Voyager uses GPT-4 to guide a learning Minecraft agent through the pixel world. Instead of reinforcement learning, Voyager relies on code generation.
Researchers from Nvidia, Caltech, UT Austin, Stanford, and ASU introduce Voyager, the first lifelong learning agent that plays Minecraft. Unlike other Minecraft agents that use classic reinforcement learning techniques, for example, Voyager uses GPT-4 to continuously improve itself. It does this by writing, improving, and transferring code stored in an external skill library.
This results in small programs that help navigate, open doors, mine resources, craft a pickaxe, or fight a zombie. "GPT-4 unlocks a new paradigm," says Nvidia researcher Jim Fan, who advised the project. In this paradigm, "training" is the execution of code and the "trained model" is the code base of skills that Voyager iteratively assembles.
Voyager consists of three main components:
- An iterative prompting mechanism that incorporates feedback from the game, execution errors, and self-checking to refine programs.

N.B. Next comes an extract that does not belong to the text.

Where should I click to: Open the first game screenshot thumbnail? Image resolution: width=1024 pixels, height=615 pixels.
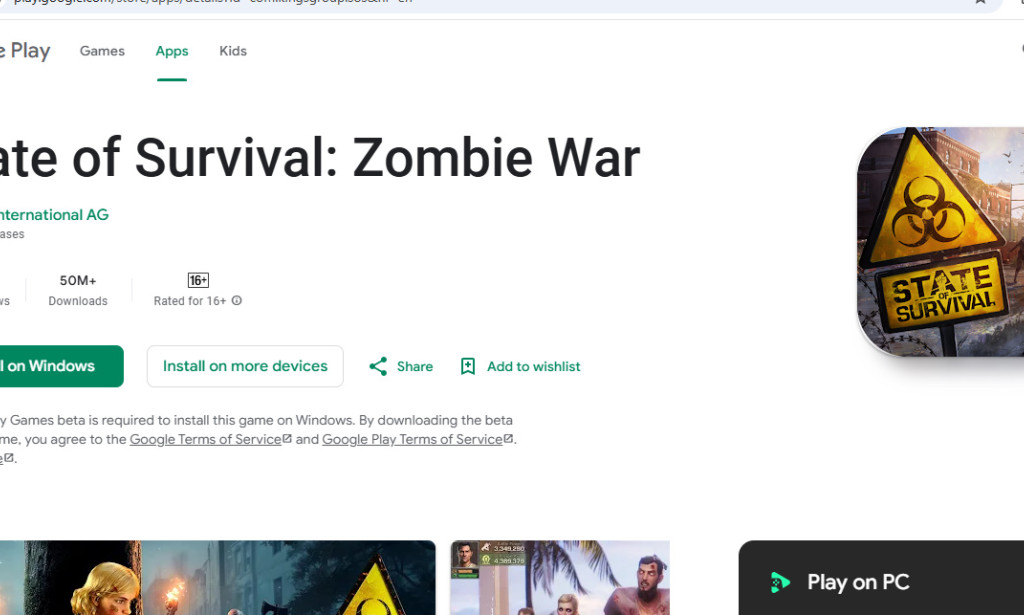coord(218,578)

- A skill library with code for storing and retrieving complex behaviors.
- An automated curriculum to maximize exploration.
Voyager Minecraft agent learns in context
To explore the diverse world of Minecraft, the team uses an automated curriculum that suggests appropriate exploration tasks based on the agent's current skills and the current state of the world. For example, the agent learns to collect sand and cactus in a desert before digging for iron.
Together, this creates an agent that is constantly learning and can perform a variety of tasks. The team runs all experiments in the MineDojo environment.
Voyager can currently only build houses with human feedback.
The team compares Voyager to other language model-based agents such as ReAct, Reflection, or Auto-GPT in Minecraft. Voyager discovered 63 different objects with 160 prompt iterations - 3.3 times more than the next best approach, the team says.
The automated search for previously unknown objects causes Voyager to travel extensively: Overall, the Minecraft agent travels more than twice the distance and visits more biomes. Auto-GPT and other methods, on the other hand, often get stuck in their local area.
The skill library built by Voyager is also compatible with Auto-GPT: The AI agent in Minecraft achieves significantly better results with it, but still lags behind Voyager.
Currently, Voyager is only text-based and cannot see what is happening in the block world. So it can't build houses. However, in an early experiment, the team used humans to give the agent visual feedback - so Voyager can learn to build houses and Nether portals, for example.